Dans le progressif (comme en jazz, ou en musique classique), on parle de pérennité pour les œuvres marquantes et artistes de renom. Sans être hautain, on peut affirmer que Yes, Miles Davis ou Rossini sont passés à l’histoire musicale, tandis que bon nombre d’artistes du Top 40 seront oubliés après quelques mois. Les « One-hit wonder » sont monnaie courante.
Ainsi, un album comme The Lamb Lies Down On Broadway (Genesis), peut être écouté et réécouté, vieillissant bien, à la manière d’un bon vin, ne prenant pas une ride avec le temps. Il en est de même pour des œuvres classiques créées au 19e siècle par exemple.
Le rock progressif : difficile d’accès, réservé à une élite ayant du goût? Non. On aime ou on n’aime pas. Point. Nonobstant la petitesse du marché, ce qui réduit inévitablement les moyens des artistes œuvrant dans le genre, cela entraîne une belle complicité avec ceux-ci et entre les fans eux-mêmes. Il existe, fort heureusement, à Montréal - comme partout dans le monde je présume -, une base solide d’amateurs fidèles, d’irréductibles, sans lesquels tout cela serait impossible.

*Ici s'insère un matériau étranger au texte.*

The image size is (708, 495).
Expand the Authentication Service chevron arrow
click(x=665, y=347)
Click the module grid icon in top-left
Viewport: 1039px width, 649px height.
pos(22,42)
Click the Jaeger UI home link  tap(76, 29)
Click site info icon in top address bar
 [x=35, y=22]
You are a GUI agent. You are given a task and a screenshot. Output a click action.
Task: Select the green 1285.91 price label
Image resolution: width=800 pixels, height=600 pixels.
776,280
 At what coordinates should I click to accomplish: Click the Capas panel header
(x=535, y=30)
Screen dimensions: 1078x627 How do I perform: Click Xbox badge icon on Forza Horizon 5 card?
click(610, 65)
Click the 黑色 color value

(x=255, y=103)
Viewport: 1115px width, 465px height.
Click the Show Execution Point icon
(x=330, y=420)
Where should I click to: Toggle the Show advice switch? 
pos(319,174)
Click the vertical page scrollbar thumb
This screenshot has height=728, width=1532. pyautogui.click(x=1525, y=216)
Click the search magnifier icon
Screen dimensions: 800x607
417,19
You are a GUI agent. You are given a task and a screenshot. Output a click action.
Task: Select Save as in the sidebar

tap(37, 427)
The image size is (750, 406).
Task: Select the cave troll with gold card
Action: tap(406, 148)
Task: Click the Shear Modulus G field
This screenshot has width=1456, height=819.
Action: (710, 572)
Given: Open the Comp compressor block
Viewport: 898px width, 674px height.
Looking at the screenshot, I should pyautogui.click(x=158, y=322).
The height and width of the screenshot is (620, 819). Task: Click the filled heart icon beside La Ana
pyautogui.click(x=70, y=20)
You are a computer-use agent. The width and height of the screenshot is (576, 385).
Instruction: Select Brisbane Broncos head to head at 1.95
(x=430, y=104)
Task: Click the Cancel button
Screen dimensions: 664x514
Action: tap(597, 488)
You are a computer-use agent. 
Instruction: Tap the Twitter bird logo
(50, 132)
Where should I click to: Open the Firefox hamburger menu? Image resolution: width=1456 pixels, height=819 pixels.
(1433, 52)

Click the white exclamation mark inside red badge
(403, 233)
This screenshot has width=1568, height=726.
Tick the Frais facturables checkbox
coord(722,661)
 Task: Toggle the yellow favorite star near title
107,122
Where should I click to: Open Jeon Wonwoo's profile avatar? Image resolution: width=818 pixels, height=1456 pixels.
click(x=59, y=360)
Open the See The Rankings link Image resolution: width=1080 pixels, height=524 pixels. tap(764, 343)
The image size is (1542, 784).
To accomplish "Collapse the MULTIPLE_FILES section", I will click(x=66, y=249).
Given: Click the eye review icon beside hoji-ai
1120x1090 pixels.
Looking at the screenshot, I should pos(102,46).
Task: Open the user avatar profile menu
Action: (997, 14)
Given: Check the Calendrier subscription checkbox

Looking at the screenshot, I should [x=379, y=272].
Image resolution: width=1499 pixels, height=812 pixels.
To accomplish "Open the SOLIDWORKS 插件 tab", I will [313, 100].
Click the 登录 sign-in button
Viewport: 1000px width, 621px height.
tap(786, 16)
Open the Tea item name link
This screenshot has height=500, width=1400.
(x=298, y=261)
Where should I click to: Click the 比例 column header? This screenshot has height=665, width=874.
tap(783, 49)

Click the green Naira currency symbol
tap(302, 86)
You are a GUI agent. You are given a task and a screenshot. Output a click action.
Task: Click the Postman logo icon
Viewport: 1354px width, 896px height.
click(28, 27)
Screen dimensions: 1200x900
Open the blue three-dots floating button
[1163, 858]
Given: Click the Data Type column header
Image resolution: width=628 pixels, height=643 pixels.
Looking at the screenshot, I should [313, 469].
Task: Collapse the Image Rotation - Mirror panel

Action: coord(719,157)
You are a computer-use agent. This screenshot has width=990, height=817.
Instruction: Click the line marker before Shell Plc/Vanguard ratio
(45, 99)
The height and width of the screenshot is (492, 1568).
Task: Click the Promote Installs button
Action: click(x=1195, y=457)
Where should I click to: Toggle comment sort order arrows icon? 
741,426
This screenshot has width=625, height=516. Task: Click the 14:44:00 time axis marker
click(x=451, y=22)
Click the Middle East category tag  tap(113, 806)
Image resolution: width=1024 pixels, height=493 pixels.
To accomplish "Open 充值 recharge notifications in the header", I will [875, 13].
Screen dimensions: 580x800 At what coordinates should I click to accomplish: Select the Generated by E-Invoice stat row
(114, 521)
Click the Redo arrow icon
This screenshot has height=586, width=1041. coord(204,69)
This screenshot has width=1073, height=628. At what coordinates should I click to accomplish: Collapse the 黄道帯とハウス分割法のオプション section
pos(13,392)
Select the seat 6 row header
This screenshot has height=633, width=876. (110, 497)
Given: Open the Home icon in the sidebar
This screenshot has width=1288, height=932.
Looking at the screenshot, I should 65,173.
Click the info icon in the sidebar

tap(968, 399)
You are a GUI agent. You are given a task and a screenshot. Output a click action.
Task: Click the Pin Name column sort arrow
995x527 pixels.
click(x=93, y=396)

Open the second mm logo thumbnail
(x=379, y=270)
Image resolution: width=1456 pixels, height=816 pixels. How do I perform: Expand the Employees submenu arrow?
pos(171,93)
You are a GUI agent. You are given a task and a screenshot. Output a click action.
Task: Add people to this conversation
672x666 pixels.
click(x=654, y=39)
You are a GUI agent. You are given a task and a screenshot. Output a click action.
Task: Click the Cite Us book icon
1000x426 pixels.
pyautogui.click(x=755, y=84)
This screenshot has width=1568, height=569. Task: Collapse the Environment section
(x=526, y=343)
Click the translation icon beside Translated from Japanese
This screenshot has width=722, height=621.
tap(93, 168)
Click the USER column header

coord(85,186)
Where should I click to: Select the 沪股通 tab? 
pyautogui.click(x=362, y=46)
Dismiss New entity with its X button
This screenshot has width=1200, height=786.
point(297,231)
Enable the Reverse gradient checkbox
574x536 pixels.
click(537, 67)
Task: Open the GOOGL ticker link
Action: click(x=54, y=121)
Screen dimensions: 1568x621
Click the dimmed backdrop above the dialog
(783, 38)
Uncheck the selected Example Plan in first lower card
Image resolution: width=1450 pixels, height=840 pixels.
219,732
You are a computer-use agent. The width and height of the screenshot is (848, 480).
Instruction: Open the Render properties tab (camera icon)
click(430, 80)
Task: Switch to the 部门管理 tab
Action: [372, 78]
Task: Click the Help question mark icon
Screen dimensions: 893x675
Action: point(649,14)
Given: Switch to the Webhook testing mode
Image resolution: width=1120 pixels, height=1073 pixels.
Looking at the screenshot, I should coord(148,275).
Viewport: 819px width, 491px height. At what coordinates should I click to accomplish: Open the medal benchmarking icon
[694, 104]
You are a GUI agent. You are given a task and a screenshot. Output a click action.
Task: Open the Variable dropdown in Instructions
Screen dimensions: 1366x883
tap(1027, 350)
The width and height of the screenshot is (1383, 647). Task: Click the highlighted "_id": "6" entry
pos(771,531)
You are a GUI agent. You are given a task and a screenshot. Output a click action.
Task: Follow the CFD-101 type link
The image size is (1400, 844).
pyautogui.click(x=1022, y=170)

Sans lesquels ce voyage aux Pays-Bas n’aurait jamais eu lieu!
- Michel Joncas, 7 mai 2009

C'est dommage de voir que la base de fans de prog a diminué. Il y a une grande raison à celà: le refus d'évoluer. Je connais plusieurs amateurs de prog qui refusent d'écouter ce qui s'est fait depuis le début des années 90, ces gens sont "accrochés" aux vieux trucs. J'affectionne Selling England by the Pound ou Brain Salad Surgery, j'ai grandi avec ces chefs d'oeuvre, mais il faut rester ouvert à autre chose! C'est tellement dommage car il y a une tonne de groupe de progressif (plus que dans les années 70) mais le public au Québec ne suit plus; ce public rate vraiment quelque chose de grand. Que Knight Area soit un groupe inconnu ici est une injustice. Qu'un compositeur prolifique, talentueux et intense comme Neal Morse ne soit pas une grande vedette est tout simplement un scandale! Une chance il y a des gens comme toi et comme moi, des vrais fans de musique. Tu es vraiment chanceux d'avoir rencontré les membres de Knight Area, j'aimerais vraiment les voir à Québec un jour.